It seems almost insane, but nowadays most homes being advertised for rent are often more expensive than what the equivalent mortgage repayments would be on the same property.

Consequently, large numbers of would-be owner-occupier’s are trapped and unable to get a foot on to the first rung of the property ladder. The high rents leave insufficient disposable income to save for the huge deposits demanded by banks and building societies to obtain a mortgage.

The absurdity of this situation was highlighted in the Resolution Foundation’s ‘Squeezed Britain’ report earlier this year. It found low and middle income households would need to save for 22 years for a deposit on an average first home, compared to three years when Tony Blair was prime minister.

The same report found that nearly half of all low and middle income earners aged under 35 are renting. This represents a threefold increase since the late 1980s when the figure was only 14 per cent. And in the past six years the number of home owners in this age and income group has plummeted from 51 per cent to just over a third.

Margaret Thatcher’s 1980s rhetoric about a property owning democracy has turned into a 21st century sick joke for millions of aspiring home owners. The Government’s shamefully pathetic and counterproductive response to this calamity is destroying people’s hopes and dreams.

Its reaction to rising rents is to impose a housing benefit cap. But it was a previous Tory housing minister, Sir George Young, who in January 1991 said:

“If people cannot afford to pay market rents, housing benefit will take the strain”.
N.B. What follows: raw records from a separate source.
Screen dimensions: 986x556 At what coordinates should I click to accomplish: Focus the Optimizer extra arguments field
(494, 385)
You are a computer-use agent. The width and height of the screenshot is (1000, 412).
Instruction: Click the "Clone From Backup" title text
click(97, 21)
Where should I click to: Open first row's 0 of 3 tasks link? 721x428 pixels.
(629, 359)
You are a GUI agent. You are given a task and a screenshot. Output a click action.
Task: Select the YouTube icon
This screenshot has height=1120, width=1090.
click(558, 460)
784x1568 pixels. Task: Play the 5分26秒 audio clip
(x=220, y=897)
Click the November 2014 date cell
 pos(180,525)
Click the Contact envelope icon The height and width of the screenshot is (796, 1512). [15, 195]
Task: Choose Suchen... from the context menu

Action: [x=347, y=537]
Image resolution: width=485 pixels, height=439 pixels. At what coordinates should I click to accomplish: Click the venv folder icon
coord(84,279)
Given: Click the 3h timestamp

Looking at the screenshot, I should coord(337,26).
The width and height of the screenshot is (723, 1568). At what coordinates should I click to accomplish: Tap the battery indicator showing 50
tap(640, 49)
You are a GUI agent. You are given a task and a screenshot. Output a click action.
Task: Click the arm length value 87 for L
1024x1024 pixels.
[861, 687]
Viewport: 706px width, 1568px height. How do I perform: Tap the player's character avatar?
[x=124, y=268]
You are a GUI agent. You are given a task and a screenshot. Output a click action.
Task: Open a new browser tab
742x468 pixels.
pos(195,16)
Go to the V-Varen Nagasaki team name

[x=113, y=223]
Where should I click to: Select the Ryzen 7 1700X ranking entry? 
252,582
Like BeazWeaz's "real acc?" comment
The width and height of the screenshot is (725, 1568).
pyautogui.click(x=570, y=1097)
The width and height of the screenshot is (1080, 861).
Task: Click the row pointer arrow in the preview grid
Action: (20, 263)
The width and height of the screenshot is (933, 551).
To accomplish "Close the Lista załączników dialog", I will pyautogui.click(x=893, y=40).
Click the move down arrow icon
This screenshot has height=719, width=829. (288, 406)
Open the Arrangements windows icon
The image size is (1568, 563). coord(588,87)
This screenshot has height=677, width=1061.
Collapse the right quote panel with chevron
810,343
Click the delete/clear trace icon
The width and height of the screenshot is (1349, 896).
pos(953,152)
And Government has set its new definition of ‘affordable rents’ at 80 per cent of market rents, which in some areas is actually above its own housing benefit cap. Consequently, even people living in social housing in these areas will find it increasingly difficult to save for a deposit to buy a house on the open market

Downing Street’s solution to the woefully inadequate supply of social housing is to endorse a rightwing think tank’s recommendation to build cheap houses by selling off council houses in expensive areas. But such an approach would undermine balanced communities and would not release anywhere near enough funds to deal with the scale of the problem.

In one of the more affluent suburbs in my home city of Derby for example, there are only around 30 council houses, and all of them are occupied. Even if those tenants were forcibly evicted and rehoused elsewhere in the city, the capital receipts from selling these homes would make little impact on Derby’s council housing waiting list.

It is time for a radically different approach. We need action to address the scandalous mortgage drought, a determination to build desperately needed homes and an end to the ideologically driven attacks on low and middle income households.